6.Click the OK button to save the preference and close the window.
Note: Turning on this feature will not in any way affect your current reporting or previous transactions. It will simply add a column to your transactions that will allow you to assign a class. In order to assign a class for each line item on sales transactions, you may need to edit your templates to show this column. If you run payroll in QuickBooks, you’ll also need to set the preference per paycheck or per earnings item under the “Payroll and Employees” company preferences.
General Tips for Using Classes:
* Set up classes on the basis of the type of reporting that you want to do, and consider how you want to see your business segmented on reports.
* Set up a class such as “other” or “overhead” that you can use to deliberately classify transactions that don’t fit into any specific class that you’ve defined, such as overhead expenses.
* Use classes for one purpose only. For example, don’t create classes for tracking office locations in addition to tracking partners.
* Consistently enter the class information on your forms and registers to ensure that this information is valid and useful.
To Setup Classes:
You can create classes when you set up your QuickBooks company file or at any time after setup. To create classes, choose ListsàClass List. When the class list window opens, press Ctrl+N to open the new class window, and then enter a name for the class. Now you will be able to enter a class when you are creating invoices, recording bills, making journal entries etc.
Note: Once you setup your classes, you should assign a class to every posting transaction. Each time you enter a sale in QuickBooks or pay a bill, you should enter the class associated with that sale or expense, even if the class is “Other” or “Overhead” as we discussed above. If you need to fit everything into a specific class, you always have the option of splitting out things like overhead expenses and assigning a class per line item.
Class Tracking Reports:
Profit & Loss by Class Report – shows the profit and loss of each aspect of your business that you track by class in QuickBooks.
Profit & Loss Unclassified Report – shows the profit and loss from all transactions that are not classified. You can use this report to identify unclassified transactions in your company file.
Balance Sheet by Class Report – In QuickBooks versions 2011 or later, you can also run a Balance Sheet by Class report.
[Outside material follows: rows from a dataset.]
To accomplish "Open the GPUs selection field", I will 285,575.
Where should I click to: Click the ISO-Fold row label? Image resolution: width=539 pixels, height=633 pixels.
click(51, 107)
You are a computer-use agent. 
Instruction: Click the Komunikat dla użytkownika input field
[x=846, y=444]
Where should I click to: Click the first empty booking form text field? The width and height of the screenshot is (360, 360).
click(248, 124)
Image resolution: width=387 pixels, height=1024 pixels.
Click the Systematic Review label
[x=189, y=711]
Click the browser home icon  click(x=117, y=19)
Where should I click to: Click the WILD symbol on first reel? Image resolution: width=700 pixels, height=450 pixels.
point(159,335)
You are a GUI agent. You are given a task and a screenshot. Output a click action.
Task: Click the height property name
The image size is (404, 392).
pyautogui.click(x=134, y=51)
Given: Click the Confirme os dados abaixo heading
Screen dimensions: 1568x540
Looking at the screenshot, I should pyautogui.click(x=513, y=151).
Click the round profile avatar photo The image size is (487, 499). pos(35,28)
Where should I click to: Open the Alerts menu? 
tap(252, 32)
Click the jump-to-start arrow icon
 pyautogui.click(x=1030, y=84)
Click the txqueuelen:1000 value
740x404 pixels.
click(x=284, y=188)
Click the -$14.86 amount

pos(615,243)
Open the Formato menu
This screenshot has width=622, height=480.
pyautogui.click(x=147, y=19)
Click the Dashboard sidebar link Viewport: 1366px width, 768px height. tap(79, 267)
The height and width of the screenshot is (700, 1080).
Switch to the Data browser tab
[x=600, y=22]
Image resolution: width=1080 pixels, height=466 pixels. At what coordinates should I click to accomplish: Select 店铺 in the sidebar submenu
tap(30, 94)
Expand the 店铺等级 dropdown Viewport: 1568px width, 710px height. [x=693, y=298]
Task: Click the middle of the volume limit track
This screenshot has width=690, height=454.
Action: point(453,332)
However, this report is an advanced report and you may experience some unexpected results due to unsupported transactions that require a strong background in accounting and QuickBooks to fix. If you really need a Balance Sheet by Class report, contact your accountant for assistance.
Note: The default date range for P&L Reports is always the fiscal-year-to-date. However, you can change the period you want displayed from the Date Entered/Last Modified drop down list or by entering a new date in the From and To date range.
Profit & Loss by Class Report:
The Profit & Loss by Class report shows how much you’re making or losing within each segment of your business, as defined by the QuickBooks classes you have set up. The report includes subtotals for each type of income or expense so you can see where money is coming in and where you are spending it.
How do I create this report? From the QuickBooks main menu, Choose Reports > Company & Financial > Profit & Loss by Class.
To Create a P&L Comparison Report by Class (for a Previous Period/Previous Year)
1. Click Customize Report at the top of the report.
2. Click Report Dates drop-down list and choose the date range you want to compare.
3. Select the Previous Period checkbox, the Previous Year checkbox, or both.
4. (Optional) For each comparison, select the $ Change checkbox, % Change checkbox, or both. When you select these checkboxes, the report displays the dollar change or percentage change from the previous period or year.
5. Click OK.
Note: Depending on the reporting purpose and number of classes, instead of running the Profit and Loss by Class, you may prefer to create a P&L Report, filter it by the class you want to view, and memorize it. Either way, it’s important to run the Profit & Loss Unclassified Report first to make sure all of your transactions are assigned to a class before creating your reports.